Uruguayan Ambassador to China, Mongolia and Kyrgyzstan
- In office December 15, 2015 – June, 2025
- President: Tabaré Vázquez, Luis Lacalle Pou, Yamandú Orsi
- Preceded by: Rosario Portell
- Succeeded by: Aníbal Cabral

Permanent Representative of Uruguay to UNEP and UN-Habitat
- In office 2013–2015
- President: José Mujica
- Succeeded by: Alejandro Garofali

Personal details
- Born: December 17, 1971 (age 54) Montevideo
- Alma mater: University of the Republic

= Fernando Lugris =

Uruguayan diplomat

Juan Fernando Lugris (born December 17, 1971) is an Uruguayan diplomat specialized in multilateral negotiations related to the environment, human rights, trade and regional integration, currently serving as a member of the Global Leaders Group on Antimicrobial Resistance, chaired by Barbados’ Prime Minister, H.E. Mia Amor Mottley. He was Ambassador of Uruguay to China, Mongolia and Kyrgyzstan.
Lugris became the first Permanent Representative of Uruguay to UNEP and UN-Habitat and was the Chair of the Intergovernmental Negotiating Committee (INC) in charge of developing a legally binding global instrument on mercury known as the Minamata Convention on Mercury.

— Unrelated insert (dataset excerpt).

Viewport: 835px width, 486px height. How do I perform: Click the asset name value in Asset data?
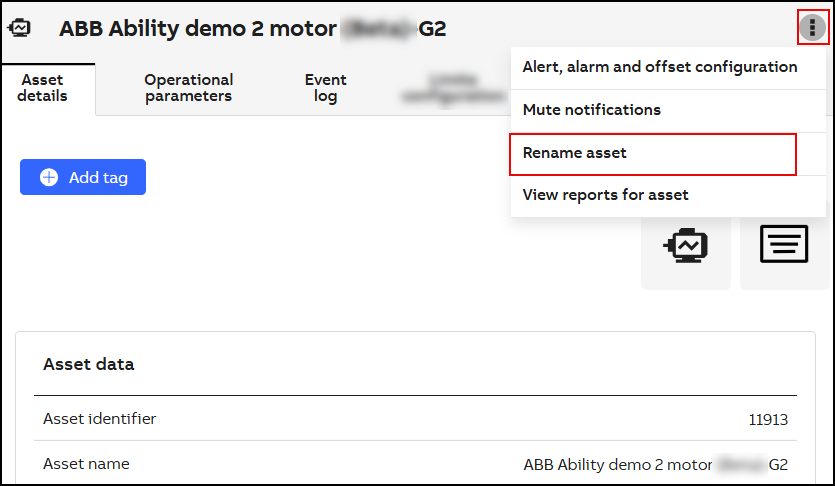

==Background and earlier life==

Fernando Lugris was born on December 17, 1971, in Montevideo Uruguay. Lugris completed his bachelor's degree in international relations at the University of the Republic in Montevideo, Uruguay and later on went to study at the Presbyterian College in Clinton, South Carolina, USA; at the Foreign Service Institute in New Delhi, India. He completed his diplomatic training in 1999 at the Diplomatic Academy of Uruguay.

==Diplomatic career==
Ambassador Lugris was designated as Ambassador Extraordinary and Plenipotentiary of Uruguay to the People's Republic of China and to the Republic of Mongolia in 2015. Before that, he went on becoming the first Permanent Representative of Uruguay to the United Nations Environment Programme (UNEP) and the United Nations Human Settlements Programme (UN-Habitat). During that time he was also designated as Deputy Director General of the Political Affairs department of the Ministry of Foreign Affairs of Uruguay.

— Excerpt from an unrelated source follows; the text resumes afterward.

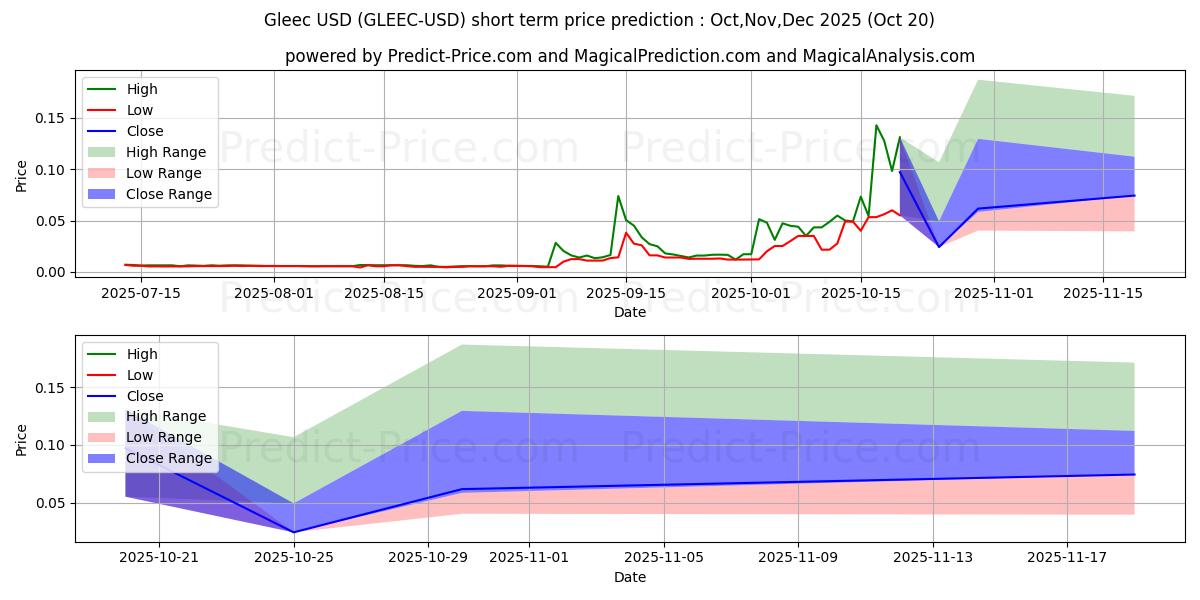Screen dimensions: 1200x600
Task: Click the 'Close Range' label in top legend
Action: coord(168,194)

Lugris environmental work gained widespread recognition after becoming the Chair of the Intergovernmental Negotiating Committee (INC) which led to the creation of the Minamata Convention on Mercury, an international treaty designed to protect human health and the environment from anthropogenic emissions and releases of mercury and mercury compounds.

He also became the Political Focal Point of Uruguay to the Global Environmental Facility (GEF) acting as an advisor to the Uruguayan Government during the 4th GEF and as a representative of the LAC recipient countries at the GEF5 replenishment process.

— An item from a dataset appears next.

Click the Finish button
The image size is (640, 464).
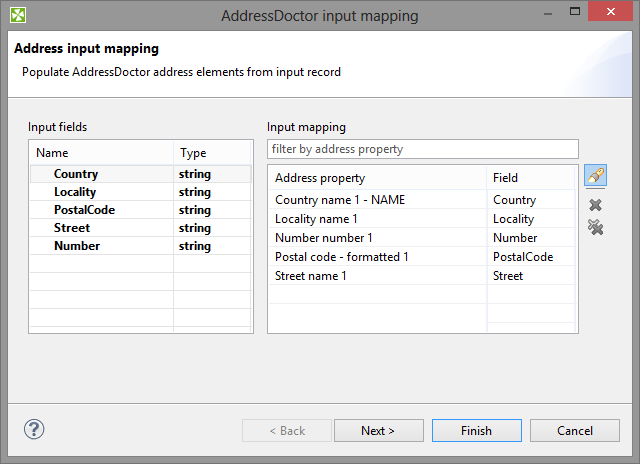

He was the National Coordinator of Uruguay of UNASUR, in charge of the Uruguayan Presidency of the South American Union of Nations.

His first post as a diplomat serving the Ministry of Foreign Affairs of Uruguay was Geneva, Switzerland, acting as a Secretary at the Permanent Mission of Uruguay to the UN and the World Trade Organization (WTO).

He was Deputy Head of Mission of the Embassy of Uruguay in Berlin, Germany.

Since October 2025 he serves as Director General for cultural affairs of Ministry of Foreign Affairs.